In a lengthy statement released by Seth Williams when he announced his decision to keep the three men on staff, he said, ”We found that none of the e-mails in question were created or originated by these three employees, and none were circulated to or by them while employed in my office.” The first part of that statement is an evasion; of course Fina didn’t personally take the 28 photos of the two blondes getting it on together for the PowerPoint he sent out called “Banana Split.” But the latter part of the statement is certainly true, and it makes the whole matter a bit of an HR pickle for the DA’s Office. If the three men have been doing their jobs well in Philly, according to their supervisors, is it legitimate to fire them for behavior they exhibited at a prior job several years ago?
But this is key to NOW’s argument — the men should be fired because of the views they appear to hold, which inevitably color the way they perform their tasks as prosecutors. If you dislike women, or see them as subhuman, can you effectively prosecute violence against them? A similar question applies as a result of the racism in the emails, especially given that black men are disproportionately represented in the criminal justice system.
At one point during the press conference, Philly NOW president Nina Ahmad said that the movement to have the men fired took time to gather steam because her members “were loathe to look at the emails.” That impulse is all wrong. Looking at the emails is the only thing that will make a difference. There’s a reason anti-abortion activists parade around with giant photos of fetuses, or animal rights advocates promote videos of animal cruelty at slaughterhouses. Can you imagine the impact if, next to the podium at City Hall during the NOW press conference, there was a poster-sized photo from the emails?
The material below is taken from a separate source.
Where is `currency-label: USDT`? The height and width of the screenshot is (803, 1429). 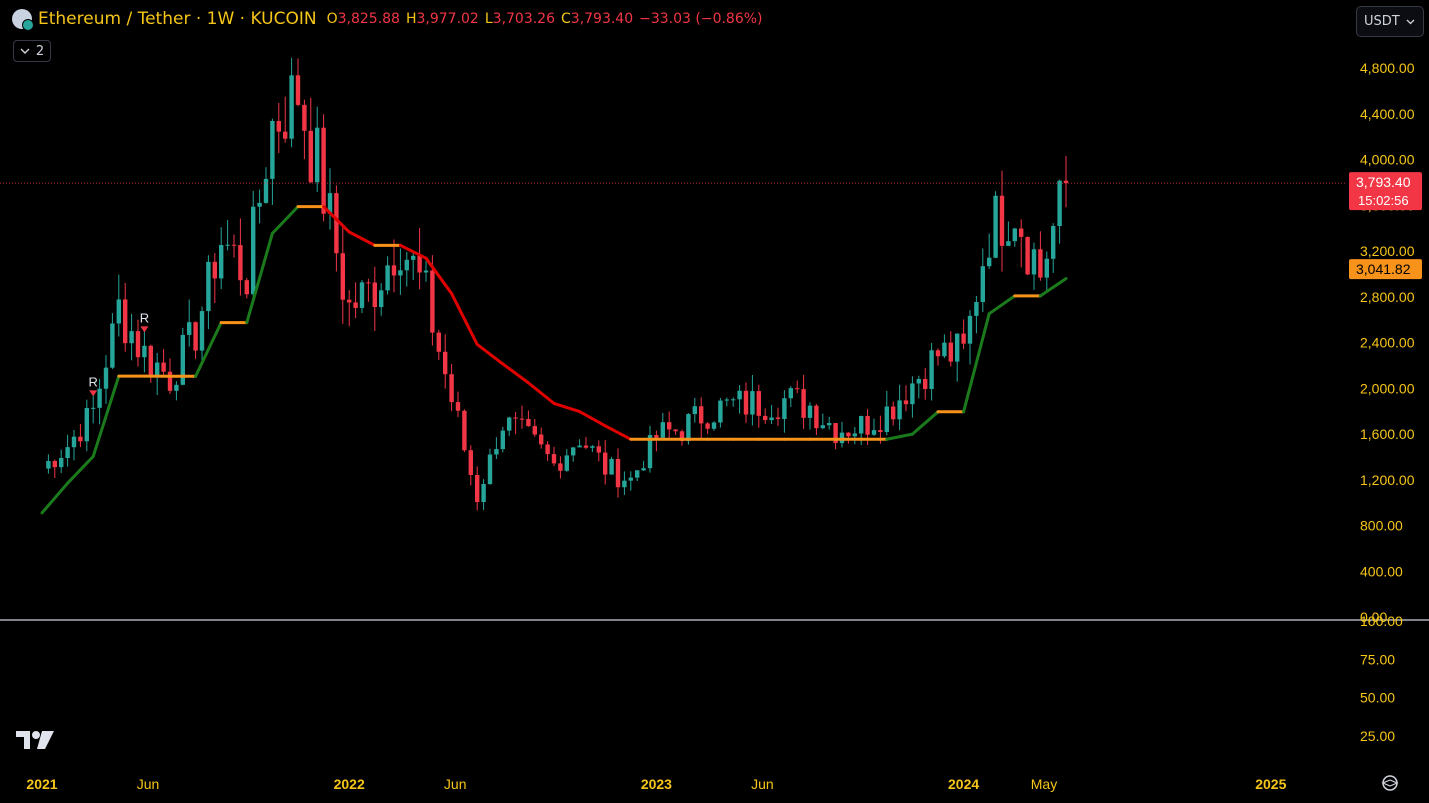
currency-label: USDT is located at coordinates (1382, 22).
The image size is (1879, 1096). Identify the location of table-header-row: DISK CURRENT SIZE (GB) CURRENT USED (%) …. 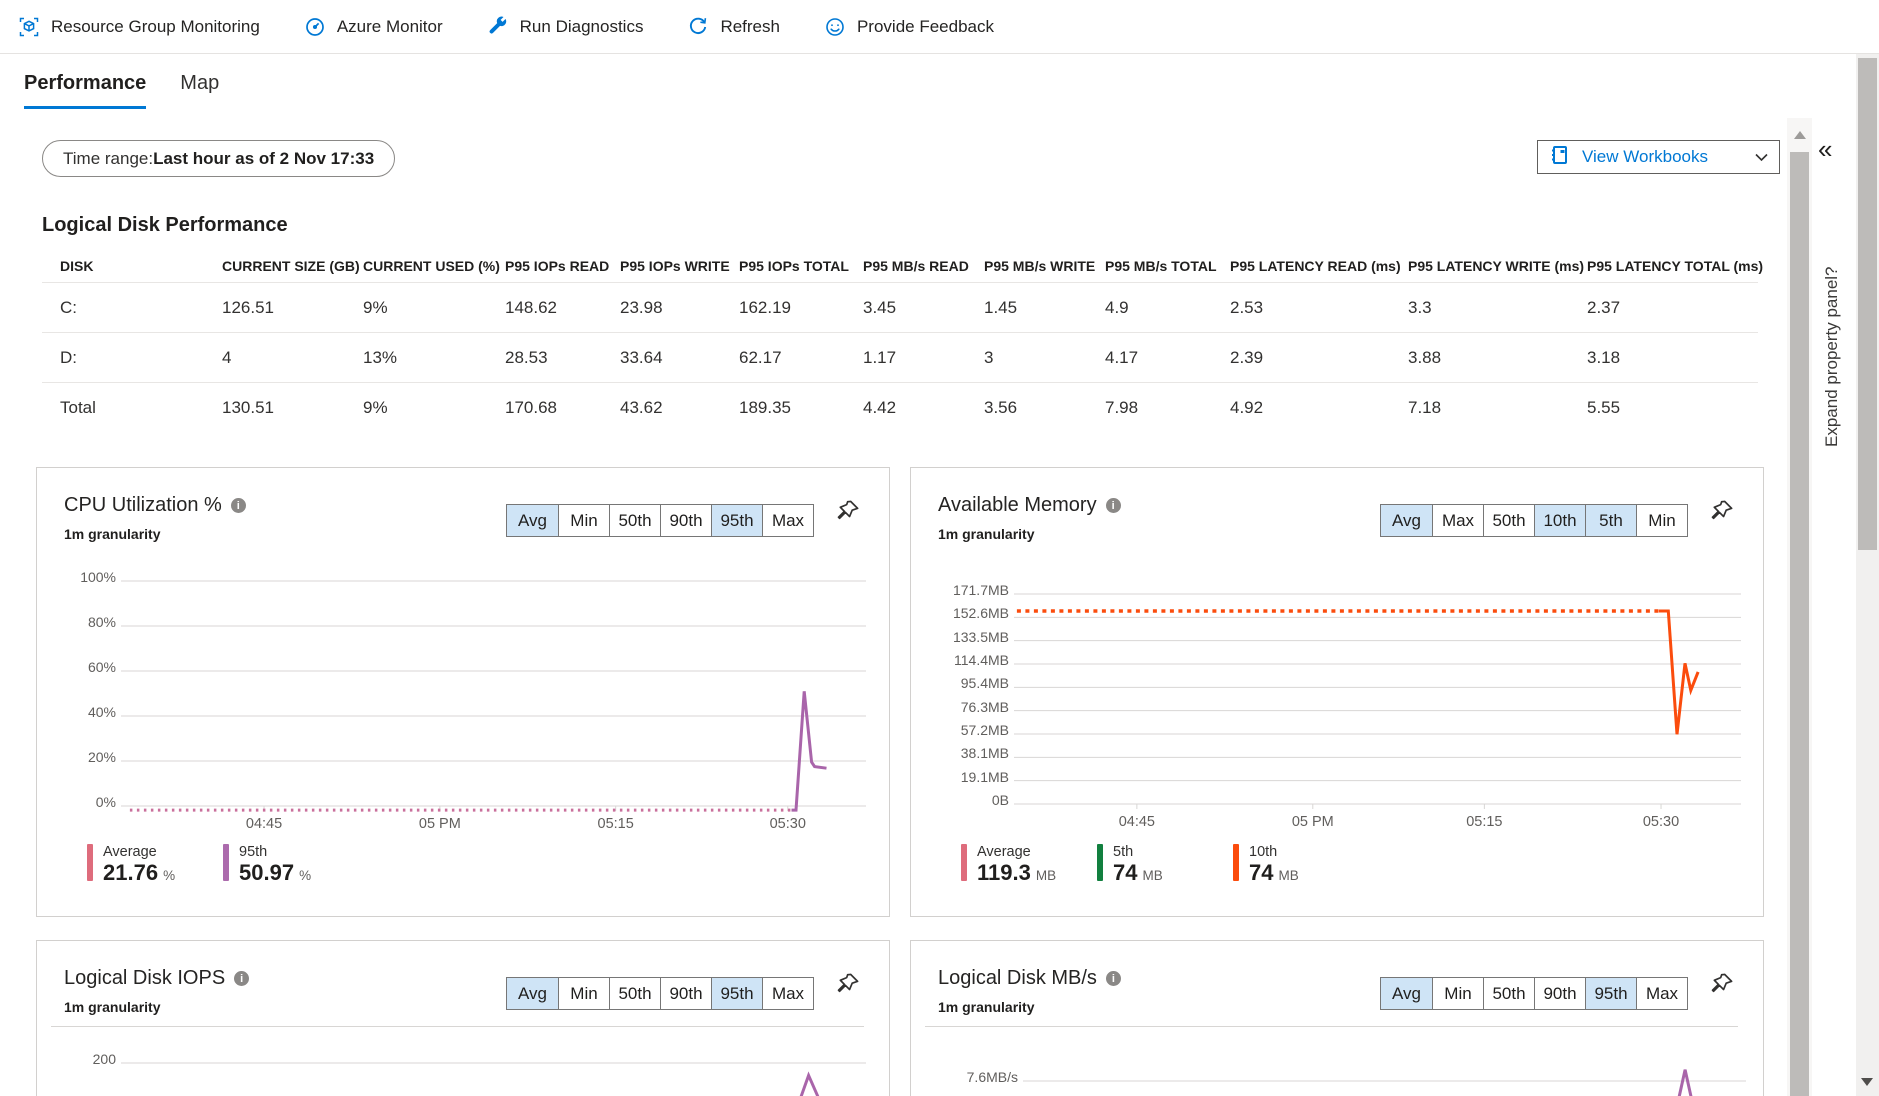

Printouts of the emails have been made available by the Pennsylvania Supreme Court in three locations: Harrisburg, Pittsburgh and Philadelphia. There’s a slideshow here with a little sampling. But there is no one place online to look at this stuff, which makes many of the conversations about what happens next distressingly vague.
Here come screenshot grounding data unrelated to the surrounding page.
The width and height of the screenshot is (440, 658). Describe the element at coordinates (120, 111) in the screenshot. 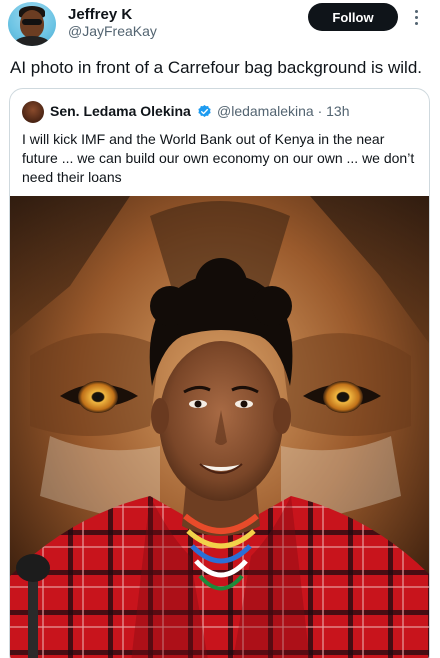

I see `quoted-author-name: Sen. Ledama Olekina` at that location.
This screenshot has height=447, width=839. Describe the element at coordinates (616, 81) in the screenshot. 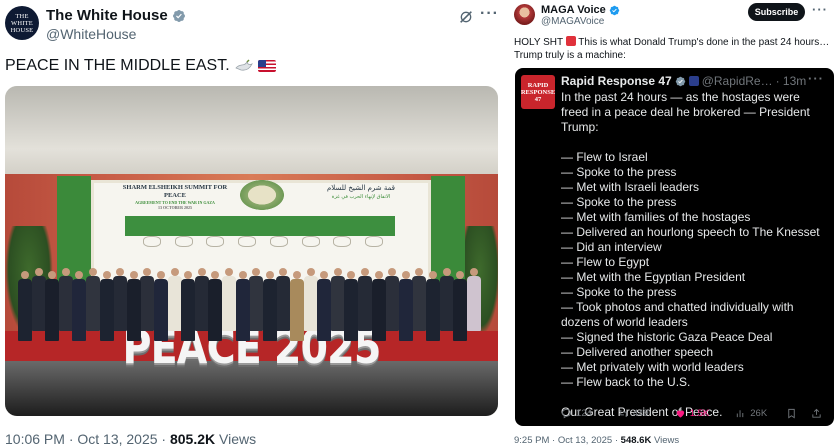

I see `quoted-author-name: Rapid Response 47` at that location.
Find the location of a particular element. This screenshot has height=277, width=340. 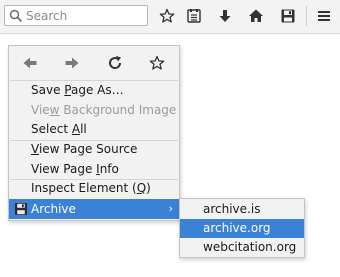

label-part: View Page is located at coordinates (64, 169).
Williams has no intention of firing Fina, Blessington or Constanzo, but even if he did, it will be a mostly symbolic victory. Men, perhaps even these men, will still think these things, laugh about them, even forward emails to each other; they’ll just make sure they do it from home. What’s really needed is an actual dialogue between men who send such emails and women who feel the impact of the attitudes that they promote, whether those women work with NOW or serve in City Council or are just regular old constituents. The conversation has to be graphic and specific, like the emails themselves. I’m thinking Milton Street as the moderator.